沈硯舟又開始上火,“你以前不姓沈,沒教養也好,沒規矩也好,那是你的事情,可你現在姓沈。”
“是啊妹妹,”沈令容在旁邊澆油,“哥哥也是為你好,你如今是相府千金,若還像從前那般粗鄙,旁人不會說你不好,只會說我們沈家沒教好女兒。”
她故作關切的去拉沈池魚的手,在看到那滿是泥巴的手時,又訕訕的收了回來。
“父親和哥哥在朝為官,你該為他們想想。”
沈池魚感覺好笑:“我的從前不需要你們來批判,尤其是姐姐你!”
左一句沒教養,右一句粗鄙,怎么著?親眼見過?
“姐姐,你看不起從前的我,也是看不起你自己,畢竟,那本該是屬于你的過往。”
沈令容的臉色瞬間難看起來。
沈池魚嗤了聲,拉著雪青走出菜地,到旁邊的水缸里打了盆水洗手。
“哥哥,我沒有看不起妹妹,”沈令容泫然欲泣,“母親讓我教妹妹規矩禮儀,但妹妹好像很討厭我。”
沈硯舟低聲安慰了幾句,“不是你的錯,是她心胸狹隘。”
看了眼頭湊著頭洗手的主仆二人,他眉頭緊擰,“我會跟母親說,請個宮里的嬤嬤來教她,你性子軟,降不住她,得找個厲害的來。”
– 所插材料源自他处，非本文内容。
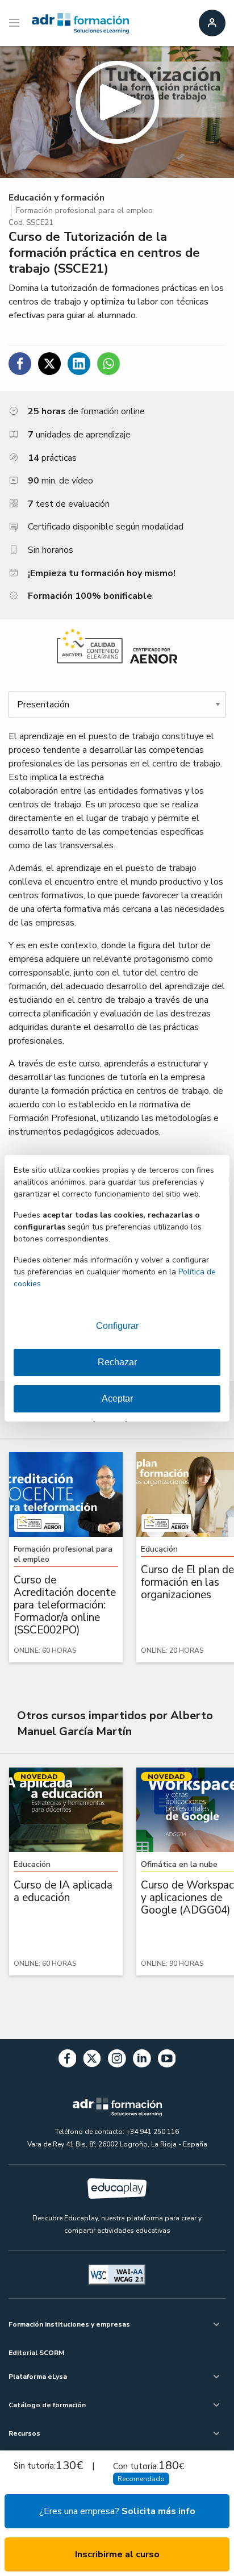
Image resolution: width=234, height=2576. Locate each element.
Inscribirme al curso (117, 2554)
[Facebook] (67, 2060)
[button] (117, 112)
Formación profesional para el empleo (84, 210)
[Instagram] (117, 2060)
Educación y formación (57, 197)
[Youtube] (167, 2060)
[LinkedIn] (142, 2060)
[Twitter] (92, 2060)
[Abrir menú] (16, 23)
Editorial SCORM (36, 2352)
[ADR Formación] (80, 23)
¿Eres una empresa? (117, 2511)
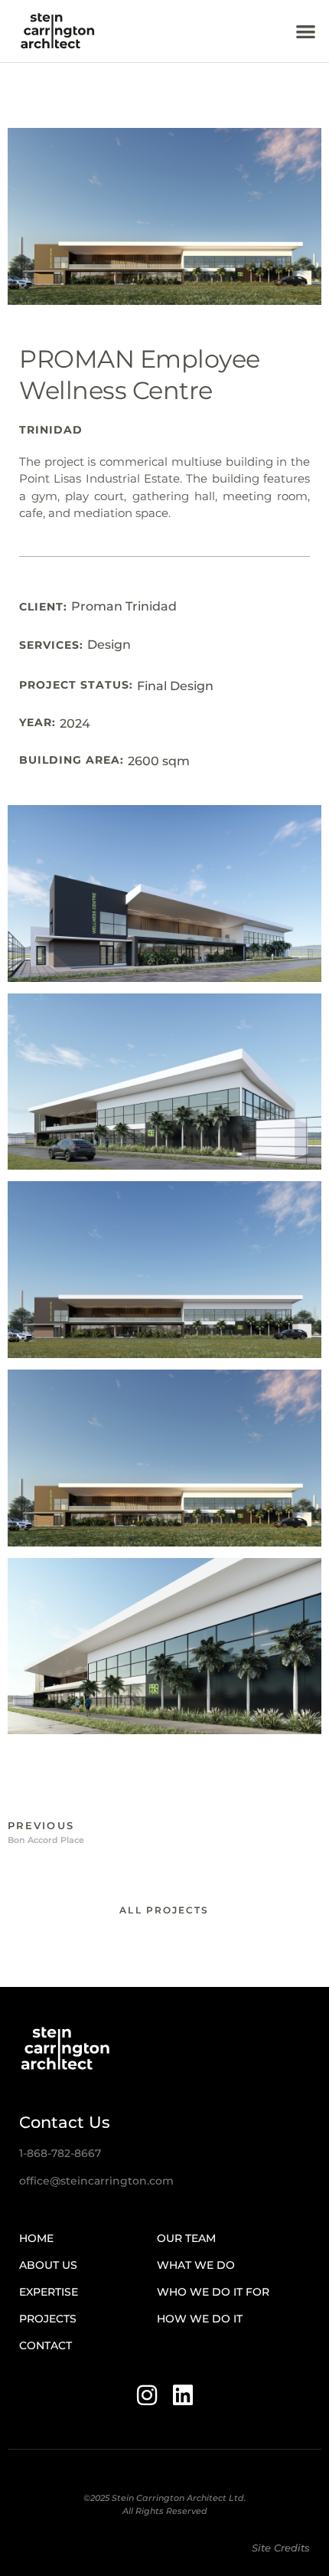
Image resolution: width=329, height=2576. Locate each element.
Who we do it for (213, 2292)
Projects (48, 2319)
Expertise (48, 2292)
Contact (45, 2345)
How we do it (200, 2319)
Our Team (186, 2238)
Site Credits (281, 2548)
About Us (48, 2265)
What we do (196, 2265)
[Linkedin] (182, 2395)
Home (36, 2238)
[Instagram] (146, 2395)
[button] (306, 31)
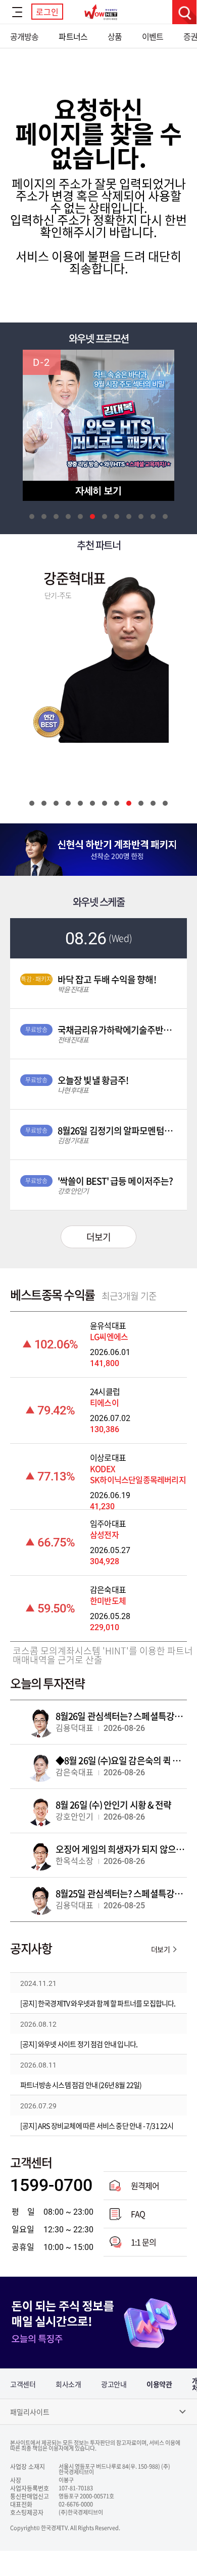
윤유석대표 (108, 1325)
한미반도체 (108, 1600)
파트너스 (73, 36)
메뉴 (17, 12)
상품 (115, 36)
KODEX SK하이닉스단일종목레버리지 (138, 1474)
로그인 (47, 12)
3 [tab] (56, 516)
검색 (184, 12)
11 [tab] (153, 516)
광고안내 (113, 2384)
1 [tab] (31, 516)
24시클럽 (105, 1391)
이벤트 (152, 36)
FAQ (138, 2214)
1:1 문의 (143, 2242)
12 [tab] (165, 516)
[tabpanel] (98, 425)
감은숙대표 (108, 1589)
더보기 (98, 1237)
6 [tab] (92, 516)
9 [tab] (128, 516)
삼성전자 (104, 1534)
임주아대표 (108, 1523)
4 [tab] (68, 516)
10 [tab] (140, 516)
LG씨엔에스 (109, 1336)
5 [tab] (80, 516)
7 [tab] (104, 516)
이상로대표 (108, 1457)
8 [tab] (116, 516)
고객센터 (22, 2384)
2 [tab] (43, 516)
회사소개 (68, 2384)
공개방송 (24, 36)
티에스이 (104, 1402)
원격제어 (145, 2185)
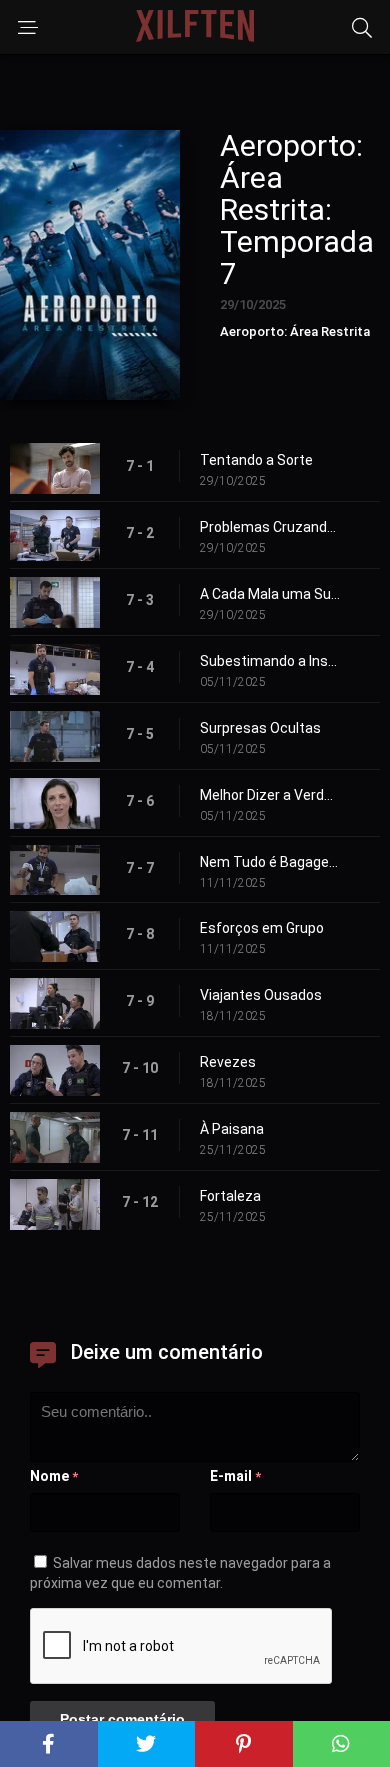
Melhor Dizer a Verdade (270, 795)
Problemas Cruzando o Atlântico (270, 527)
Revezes (228, 1062)
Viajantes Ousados (261, 995)
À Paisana (232, 1129)
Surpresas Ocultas (260, 728)
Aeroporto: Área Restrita (295, 331)
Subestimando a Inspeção (270, 661)
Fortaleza (230, 1196)
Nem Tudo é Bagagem (270, 862)
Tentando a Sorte (256, 460)
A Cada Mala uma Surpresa (270, 594)
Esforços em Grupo (262, 928)
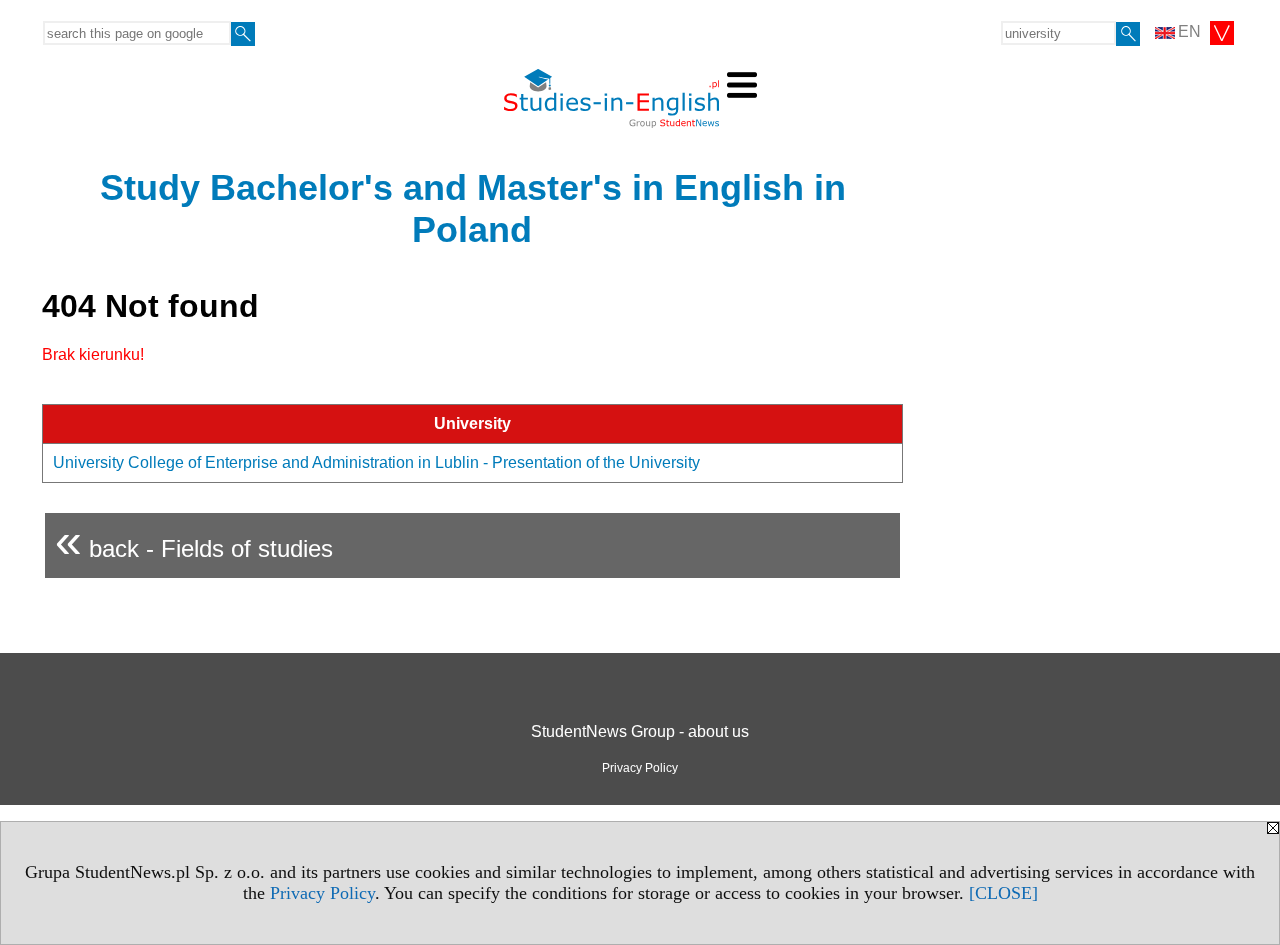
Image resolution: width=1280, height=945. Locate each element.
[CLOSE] (1003, 893)
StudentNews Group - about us (640, 731)
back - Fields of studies (194, 540)
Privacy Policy (322, 893)
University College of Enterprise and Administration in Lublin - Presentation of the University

沈令容心里大喜,宮里的嬤嬤門最是嚴苛,多的是折磨人的手段。
到時她只需暗中打點一番,自然有人提她好好“教導”沈池魚。
“多謝哥哥”。真心的感謝。
沈硯舟拍拍她的肩膀,轉頭對洗好手的沈池魚道:“過兩天會有宮里的嬤嬤來教你禮儀,你提前做好準備。”
“若我拒絕呢?”
沈硯舟眼神一厲:“由不得你!”
院中霎時寂靜。
沈硯舟也覺得自己語氣不好,放軟了些:“我請了夫子來教你讀書習字,別再讓我看見你這副模樣。”
沒軟到哪兒去。
他也不知道為什么,這個親妹妹總能輕易挑起他的怒火,讓他的行不受控制。
見沈池魚面帶嘲弄,他咬了咬后槽牙:“你別不識好歹!此事沒得商量!”
說罷,帶著沈令容離開了院子,再晚走一會兒,他怕自己會氣吐血。
院子重歸寧靜。
雪青打濕帕子,為沈池魚擦臉上的泥土:“小姐,您可以順著大少爺些。”
這樣大少爺才能對您好些。
“為什么要順著?”沈池魚瞧著新栽的菜苗,眼神微冷,“他們讓我循規蹈矩,我偏要活得肆意。”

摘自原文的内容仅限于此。